For machine learning and data analytics work that rely on NVIDIA Graphical Processing Units (GPUs), there are several optimizations related to drivers/hardware that can help to speed up processing workflows. Currently, the pytorch-notebook and ml-notebook docker images rely on CUDA libraries from conda-forge which are less optimized than what exists on NGC.
Describe the solution you'd like
Refactor the pytorch-notebook and ml-notebook to be based on NGC containers instead of the current base-image. This might involve flipping the current installation pipeline from Pangeo-first/ML-second (base-notebook -> pangeo-notebook -> ml-notebook) to ML-first/Pangeo-second (ngc -> ml-notebook -> pangeo-notebook). Something that can help with this is a pangeo-notebook metapackage #359
Describe alternatives you've considered
Spin things off into a different repository (pangeo-gpu-docker-images?), or have a separate build chain (ngc-pytorch-notebook, ngc-ml-notebook) from the current CI/CD infrastructure.
Additional context
Add any other context or screenshots about the feature request here.

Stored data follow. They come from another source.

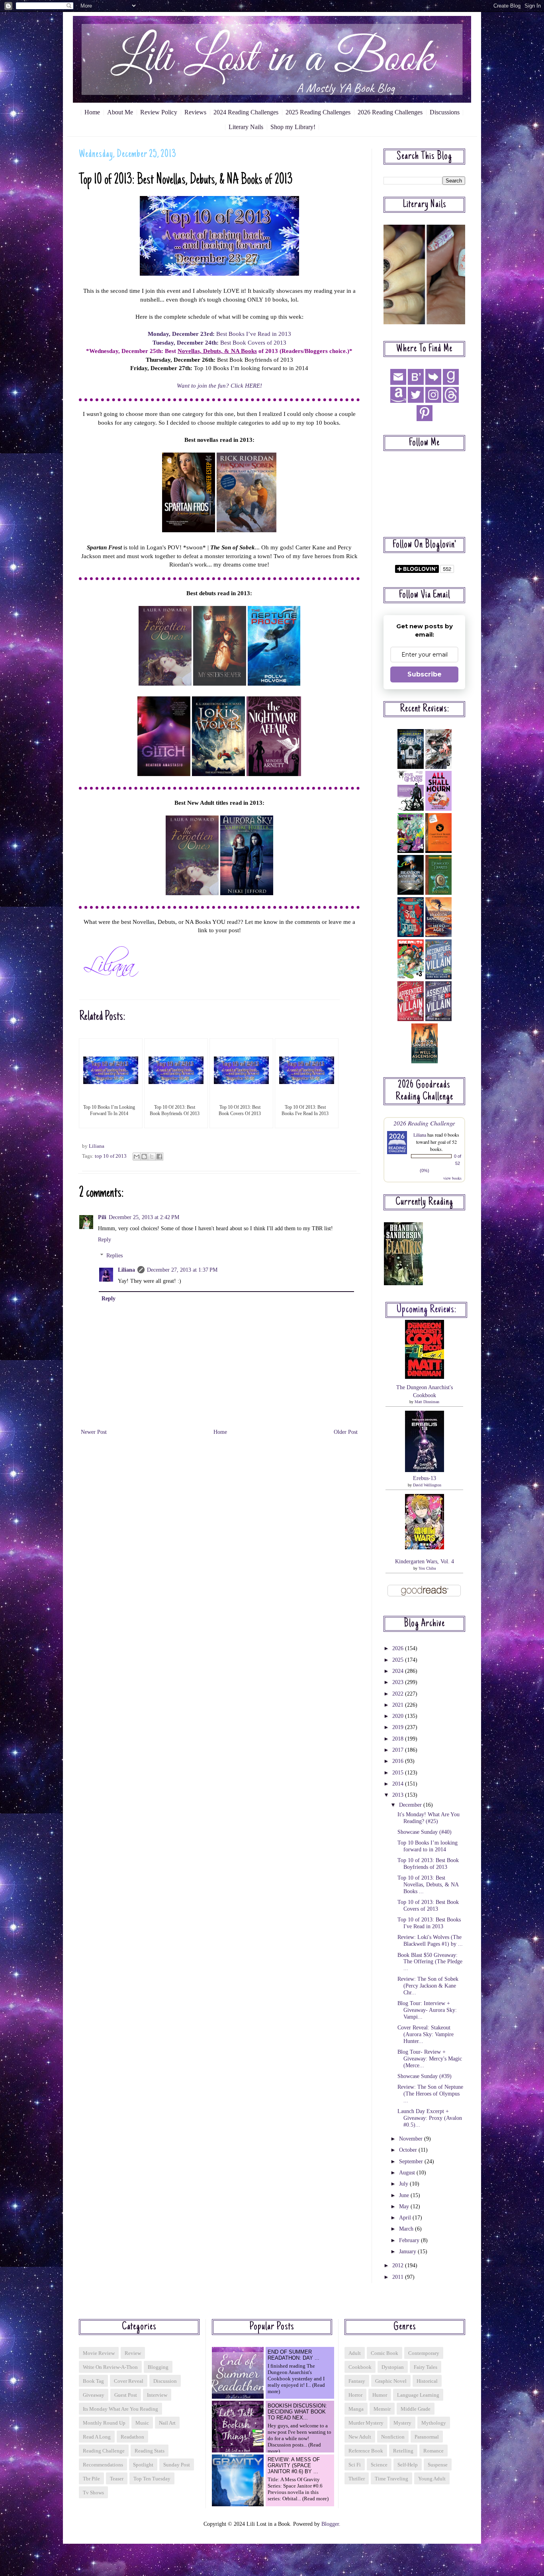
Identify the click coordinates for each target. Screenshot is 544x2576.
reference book (365, 2451)
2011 (398, 2277)
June (405, 2195)
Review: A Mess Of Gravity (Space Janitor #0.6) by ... (294, 2465)
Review (133, 2353)
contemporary (423, 2353)
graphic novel (391, 2381)
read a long (97, 2437)
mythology (433, 2423)
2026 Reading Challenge (424, 1123)
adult (354, 2353)
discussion (165, 2381)
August (408, 2173)
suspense (438, 2465)
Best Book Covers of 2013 (219, 342)
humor (379, 2395)
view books (452, 1178)
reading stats (149, 2451)
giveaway (93, 2395)
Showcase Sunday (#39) (424, 2076)
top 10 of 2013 (111, 1156)
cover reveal (128, 2381)
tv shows (93, 2493)
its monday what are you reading (120, 2409)
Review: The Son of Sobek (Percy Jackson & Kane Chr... (427, 1986)
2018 (398, 1739)
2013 (398, 1795)
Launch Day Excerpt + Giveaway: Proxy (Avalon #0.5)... (429, 2118)
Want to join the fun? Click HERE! (219, 385)
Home (92, 112)
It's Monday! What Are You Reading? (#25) (428, 1817)
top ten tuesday (151, 2479)
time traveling (391, 2479)
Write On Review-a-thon (110, 2367)
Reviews (195, 112)
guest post (125, 2395)
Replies (114, 1256)
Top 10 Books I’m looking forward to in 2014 (427, 1846)
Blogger (330, 2524)
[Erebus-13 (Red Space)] (424, 1470)
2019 (398, 1727)
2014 (398, 1784)
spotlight (143, 2465)
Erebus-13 (424, 1478)
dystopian (393, 2367)
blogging (158, 2367)
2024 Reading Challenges (245, 112)
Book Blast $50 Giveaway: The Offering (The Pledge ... (429, 1962)
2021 (398, 1705)
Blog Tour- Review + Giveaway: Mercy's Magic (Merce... (429, 2058)
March (407, 2229)
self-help (407, 2465)
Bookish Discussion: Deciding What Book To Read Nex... (297, 2412)
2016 (398, 1761)
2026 (398, 1648)
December (411, 1805)
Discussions (445, 112)
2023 (398, 1682)
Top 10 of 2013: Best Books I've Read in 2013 (429, 1923)
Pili (102, 1217)
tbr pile (91, 2479)
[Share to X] (152, 1157)
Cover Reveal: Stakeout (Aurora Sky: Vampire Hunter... (425, 2034)
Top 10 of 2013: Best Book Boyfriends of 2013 (428, 1863)
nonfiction (393, 2437)
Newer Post (94, 1432)
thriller (356, 2479)
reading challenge (104, 2451)
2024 (398, 1671)
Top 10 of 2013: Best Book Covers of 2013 (428, 1905)
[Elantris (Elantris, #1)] (403, 1283)
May (405, 2206)
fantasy (356, 2381)
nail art (167, 2423)
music (142, 2423)
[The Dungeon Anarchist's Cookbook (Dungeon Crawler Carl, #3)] (424, 1377)
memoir (382, 2409)
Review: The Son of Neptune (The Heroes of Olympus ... (430, 2094)
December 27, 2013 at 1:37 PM (182, 1270)
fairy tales (425, 2367)
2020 (398, 1716)
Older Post (346, 1432)
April (406, 2218)
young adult (432, 2479)
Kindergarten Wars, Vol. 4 (424, 1561)
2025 (398, 1660)
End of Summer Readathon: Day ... (293, 2355)
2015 (398, 1773)
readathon (132, 2437)
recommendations (103, 2465)
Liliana (126, 1270)
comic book (384, 2353)
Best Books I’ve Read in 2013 (219, 333)
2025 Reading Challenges (318, 112)
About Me (120, 112)
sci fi (354, 2465)
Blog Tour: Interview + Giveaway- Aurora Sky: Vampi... (427, 2010)
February (410, 2240)
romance (433, 2451)
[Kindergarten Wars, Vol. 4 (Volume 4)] (424, 1548)
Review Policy (158, 112)
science (379, 2465)
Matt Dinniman (427, 1402)
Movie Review (99, 2353)
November (411, 2139)
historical (427, 2381)
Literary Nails (246, 127)
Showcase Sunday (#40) (424, 1832)
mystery (402, 2423)
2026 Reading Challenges (390, 112)
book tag (93, 2381)
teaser (116, 2479)
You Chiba (427, 1568)
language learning (418, 2395)
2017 (398, 1750)
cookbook (360, 2367)
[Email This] (137, 1157)
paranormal (427, 2437)
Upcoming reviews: (426, 1310)
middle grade (416, 2409)
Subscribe (424, 674)
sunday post (176, 2465)
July (404, 2184)
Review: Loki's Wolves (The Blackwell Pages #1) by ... (430, 1940)
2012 (398, 2265)
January (408, 2251)
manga (356, 2409)
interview (157, 2395)
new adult (359, 2437)
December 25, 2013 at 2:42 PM (144, 1217)
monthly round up (104, 2423)
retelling (403, 2451)
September (412, 2161)
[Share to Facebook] (159, 1157)
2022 (398, 1694)
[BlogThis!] (144, 1157)
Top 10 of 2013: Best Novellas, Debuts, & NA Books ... (427, 1884)
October (409, 2150)
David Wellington (427, 1485)
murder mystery (366, 2423)
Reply (104, 1240)
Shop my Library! (292, 127)
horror (355, 2395)
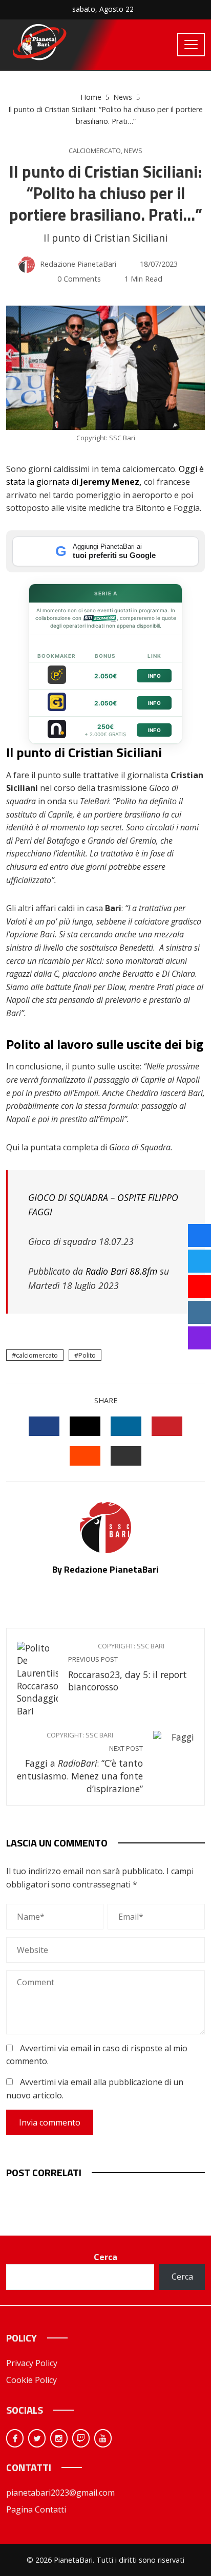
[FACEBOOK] (44, 1426)
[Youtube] (103, 2438)
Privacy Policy (31, 2363)
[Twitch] (81, 2438)
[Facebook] (15, 2438)
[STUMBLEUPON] (85, 1456)
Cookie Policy (31, 2380)
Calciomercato (95, 150)
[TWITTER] (85, 1426)
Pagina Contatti (36, 2509)
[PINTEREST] (167, 1426)
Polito (87, 1355)
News (133, 150)
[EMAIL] (126, 1456)
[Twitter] (37, 2438)
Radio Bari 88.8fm (121, 1271)
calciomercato (37, 1355)
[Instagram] (59, 2438)
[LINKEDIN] (126, 1426)
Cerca (105, 2257)
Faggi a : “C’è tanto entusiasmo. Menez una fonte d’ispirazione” (80, 1763)
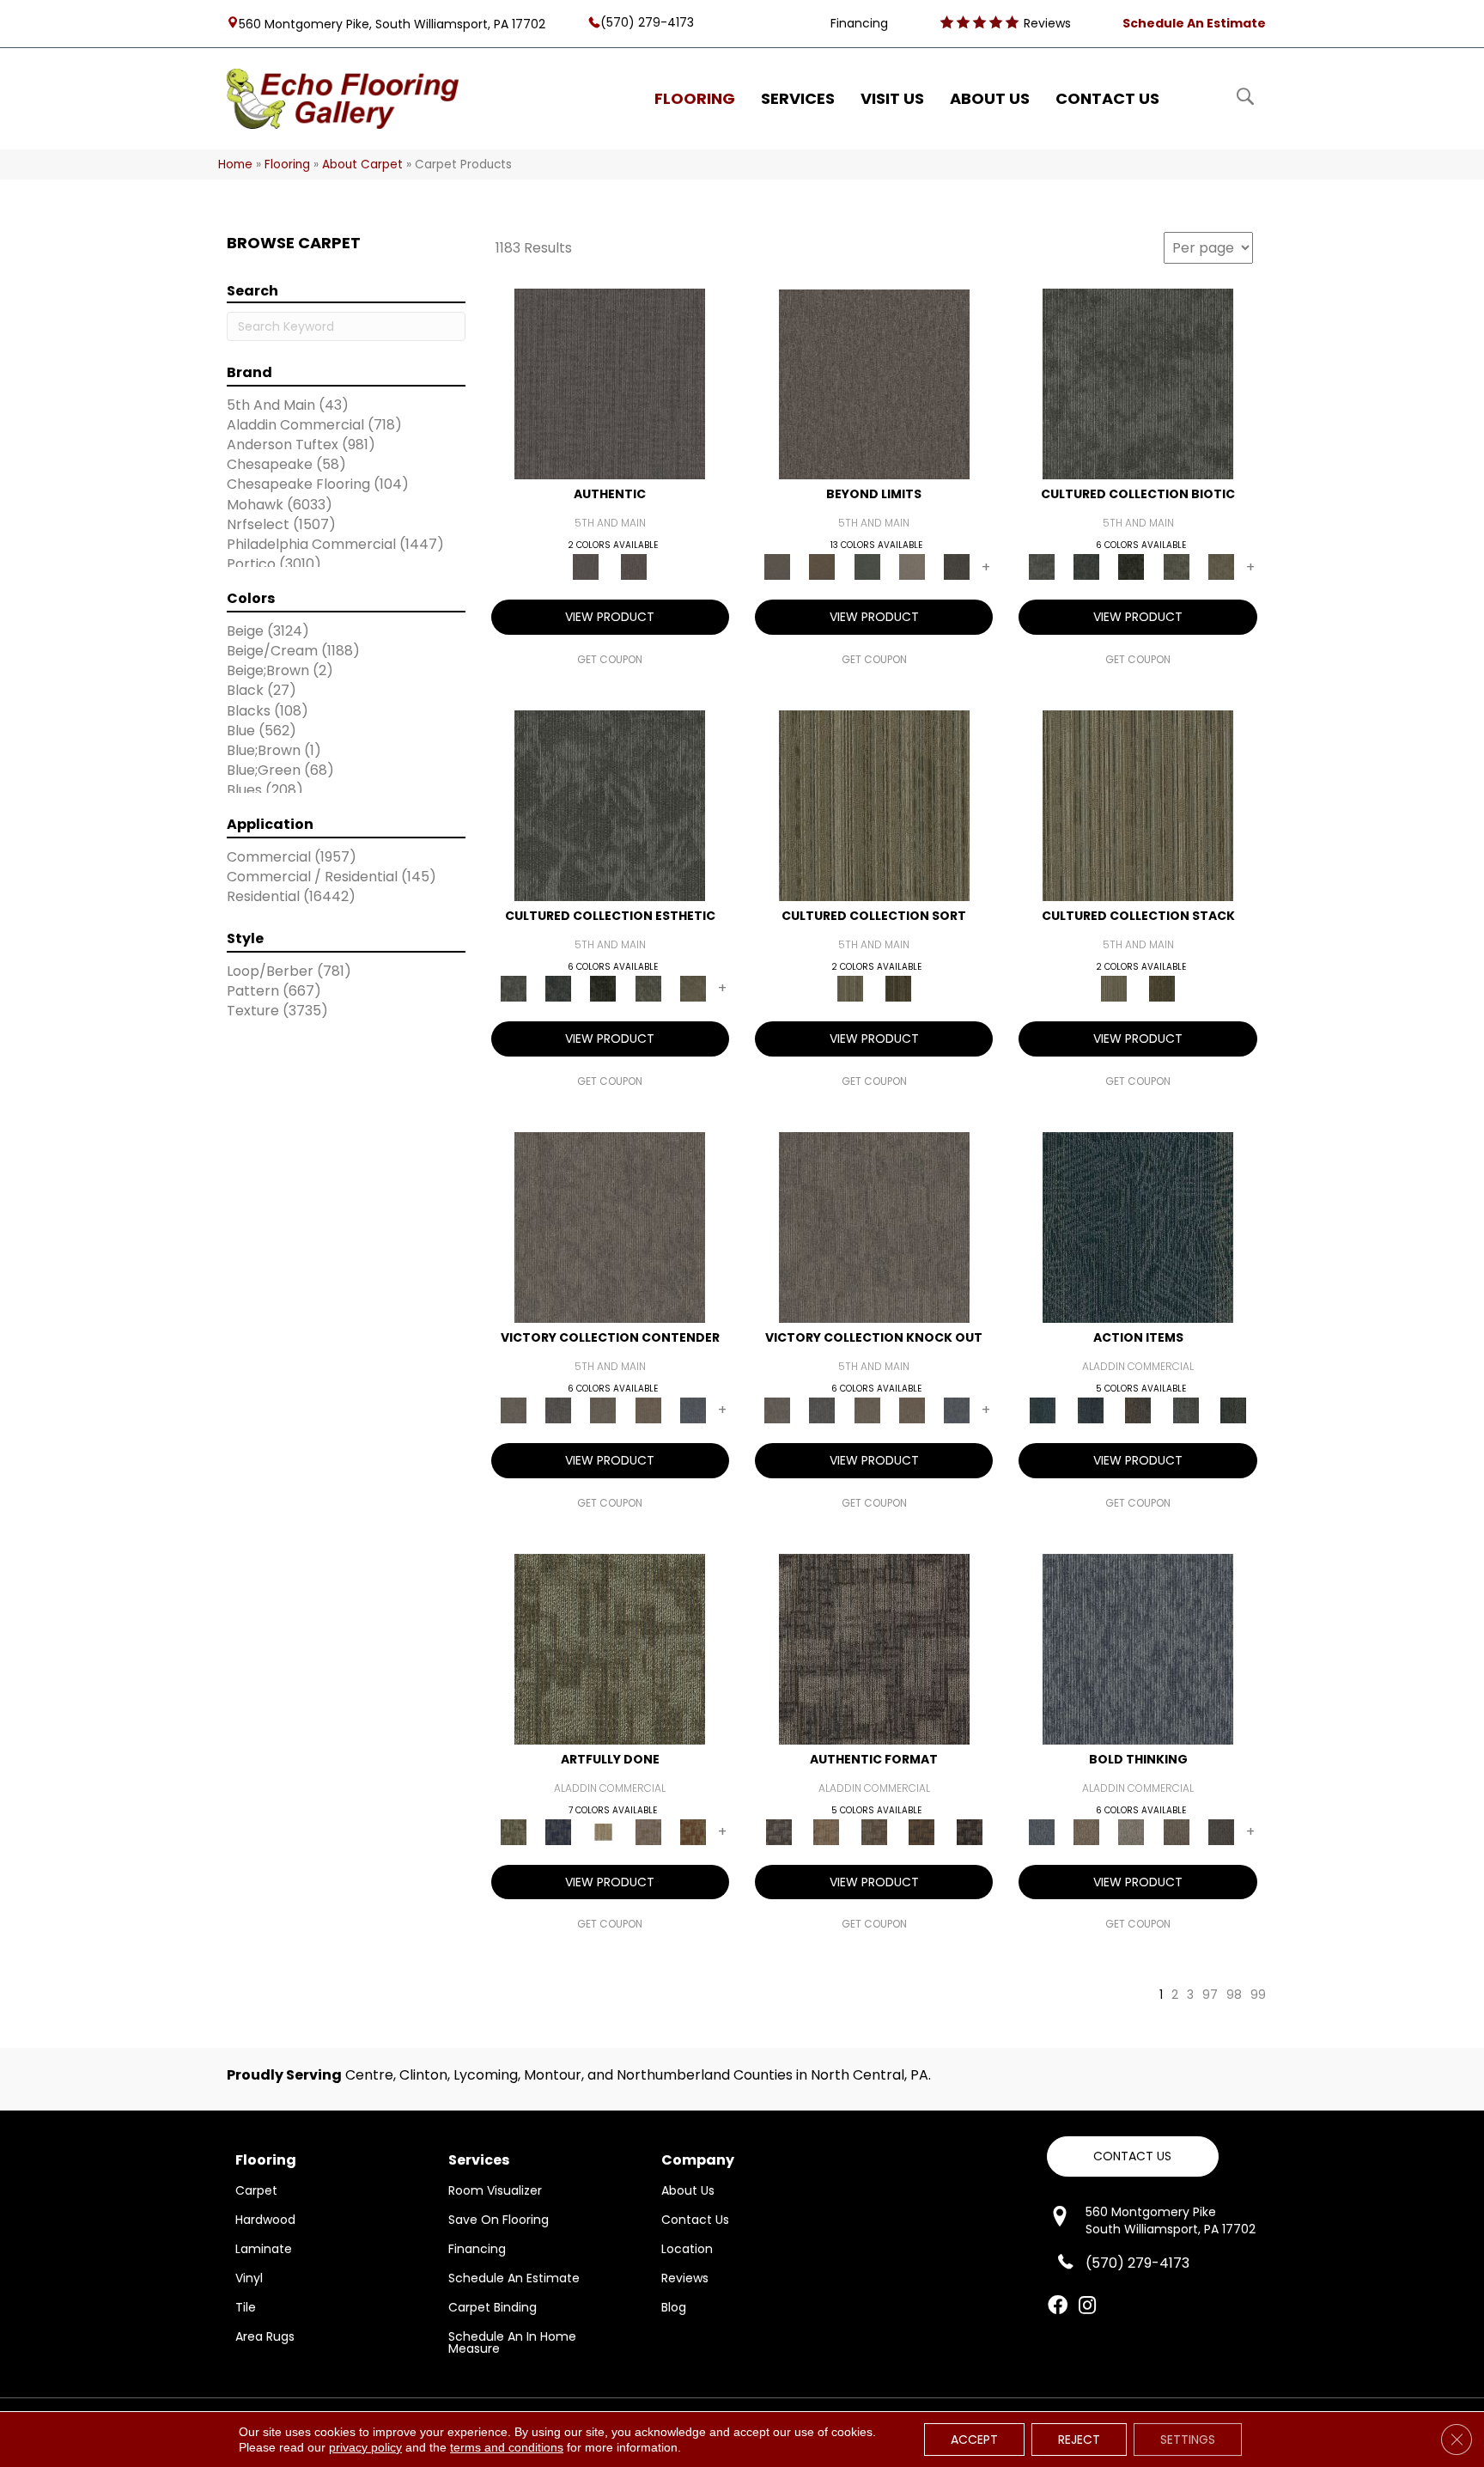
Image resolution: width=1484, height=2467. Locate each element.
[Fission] (1175, 1831)
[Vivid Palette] (693, 1831)
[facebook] (1057, 2306)
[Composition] (1175, 566)
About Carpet (362, 164)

One benefit of chaging the build order to ML-first/Pangeo-second is that ML folks who don't need all of the heavy Climate/Ocean packages pangeo-notebook can get a slimmer ml-notebook. For example, if they're deploying a model to some server API, they can base their docker image on ngc-ml-notebook, instead of the current heavy ml-notebook.
Disadvantage is that the refactoring will require some effort, and we need to be careful to ensure this doesn't affect existing JupyterHub deployments.